Qual è il ruolo di Afcham nella promozione della cultura africana in Cina? «Festeggiamo l’Africa Day ogni anno, evento in cui emergono vari aspetti culturali come musica, danza, cibo, moda e arte. Sponsorizzare i nostri costumi in Cina non è semplice, a causa di certi pregiudizi che esistono nel Paese. Le organizzazioni, i governi e i cittadini devono impegnarsi per promuovere un’immagine positiva e reale del Continente africano, utilizzando gli strumenti mediatici che abbiamo a disposizione. Dovremmo essere noi stessi a raccontare la nostra storia».
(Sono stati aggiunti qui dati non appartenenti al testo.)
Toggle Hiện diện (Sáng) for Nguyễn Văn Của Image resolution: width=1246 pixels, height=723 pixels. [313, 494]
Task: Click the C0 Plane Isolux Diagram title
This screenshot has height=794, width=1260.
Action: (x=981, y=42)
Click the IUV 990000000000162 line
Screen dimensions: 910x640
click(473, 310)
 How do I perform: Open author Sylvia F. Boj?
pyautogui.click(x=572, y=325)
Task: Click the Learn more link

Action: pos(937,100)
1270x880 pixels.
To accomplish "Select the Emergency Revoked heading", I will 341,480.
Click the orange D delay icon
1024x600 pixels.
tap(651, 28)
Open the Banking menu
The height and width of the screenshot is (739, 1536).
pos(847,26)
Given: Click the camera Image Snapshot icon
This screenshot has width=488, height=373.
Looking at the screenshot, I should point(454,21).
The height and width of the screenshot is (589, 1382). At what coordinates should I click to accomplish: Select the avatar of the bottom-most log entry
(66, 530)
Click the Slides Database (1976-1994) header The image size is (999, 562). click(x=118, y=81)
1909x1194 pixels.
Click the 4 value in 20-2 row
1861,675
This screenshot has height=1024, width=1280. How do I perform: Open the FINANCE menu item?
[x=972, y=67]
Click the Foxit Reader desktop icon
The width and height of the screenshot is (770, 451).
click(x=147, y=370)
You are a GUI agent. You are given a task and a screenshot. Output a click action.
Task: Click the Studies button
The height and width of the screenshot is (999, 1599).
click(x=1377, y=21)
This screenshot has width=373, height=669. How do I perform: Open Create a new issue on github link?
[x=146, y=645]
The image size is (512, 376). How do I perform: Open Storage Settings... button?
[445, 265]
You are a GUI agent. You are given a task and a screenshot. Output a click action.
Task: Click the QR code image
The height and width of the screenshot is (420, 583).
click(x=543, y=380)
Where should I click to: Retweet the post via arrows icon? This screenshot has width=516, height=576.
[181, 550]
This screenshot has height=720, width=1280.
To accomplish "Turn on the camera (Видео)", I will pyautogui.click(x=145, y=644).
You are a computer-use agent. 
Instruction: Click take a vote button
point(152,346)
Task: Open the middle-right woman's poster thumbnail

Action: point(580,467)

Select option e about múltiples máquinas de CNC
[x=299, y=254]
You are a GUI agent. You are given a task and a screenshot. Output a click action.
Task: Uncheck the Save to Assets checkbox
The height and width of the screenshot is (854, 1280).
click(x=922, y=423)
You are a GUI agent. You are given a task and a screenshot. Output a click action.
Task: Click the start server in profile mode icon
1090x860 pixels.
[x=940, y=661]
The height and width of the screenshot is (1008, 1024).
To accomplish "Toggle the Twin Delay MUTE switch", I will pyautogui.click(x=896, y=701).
Quali sono le vostre potenzialità e sfide nel contesto finanziario e istituzionale cinese? «Le potenzialità sono enormi tanto quanto le sfide. La principale risorsa della Cina è l’elevato numero di abitanti. Pertanto, in termini finanziari, il maggior potenziale è la possibilità di assunzione che ogni azienda dà a milioni di persone, ma la sfida è competere con altrettanti milioni di aziende. Le istituzioni qui ti giudicano in base alle tue finanze. Il denaro ti apre le porte e parla a tuo nome. Questa è la Cina».
Recentemente, come riportato dai media internazionali, nella città cinese di Guangzhou molti africani hanno subito discriminazioni razziali durante l’epidemia di COVID-19. Come crede che le comunità africane possano integrarsi meglio in Cina? «Gli incidenti di Guangzhou sono stati un grande shock per molte persone in Cina e all’estero. Ma ogni africano che ha vissuto in Cina per molti anni può raccontare episodi in cui si è sentito discriminato. Ovviamente questo non riguarda solo la Cina, e l’avvento del COVID-19 ha mostrato il lato bruto dell’umanità a livello globale. In questo caso, spetta ai diplomatici dei Paesi africani ascoltare le grida dei cittadini. La loro realtà in Cina è sicuramente diversa da quella vissuta da un commerciante africano a Guangzhou. La vera amicizia tra Cina e Africa non può continuare ad essere solo una questione governativa. In Cina, per esempio, gli africani sono gli unici a non poter insegnare l’inglese. Siamo ancora lontani dal raggiungimento di una totale inclusione delle persone africane a livello sociale».
Quali sono i suoi suggerimenti per i giovani africani interessati a iniziare un’esperienza accademica o professionale in Cina? «I giovani africani che studiano in Cina attualmente sono circa 60.000. Chi ha risposte e motivazioni giuste, al di là di quale sia il suo lavoro, può sicuramente affrontare un’esperienza in suolo cinese. Ma anche i giovani che lavorano già in Cina, ogni giorno dovrebbero chiedersi: Cos’è veramente una casa? Perché non sono a casa? Lasciare la propria terra per arricchirsi in esperienze e professionalità, significa anche poterci tornare per migliorarla. AFCHAM rappresenta un “trampolino” per giovani africani che aspirano a un futuro migliore».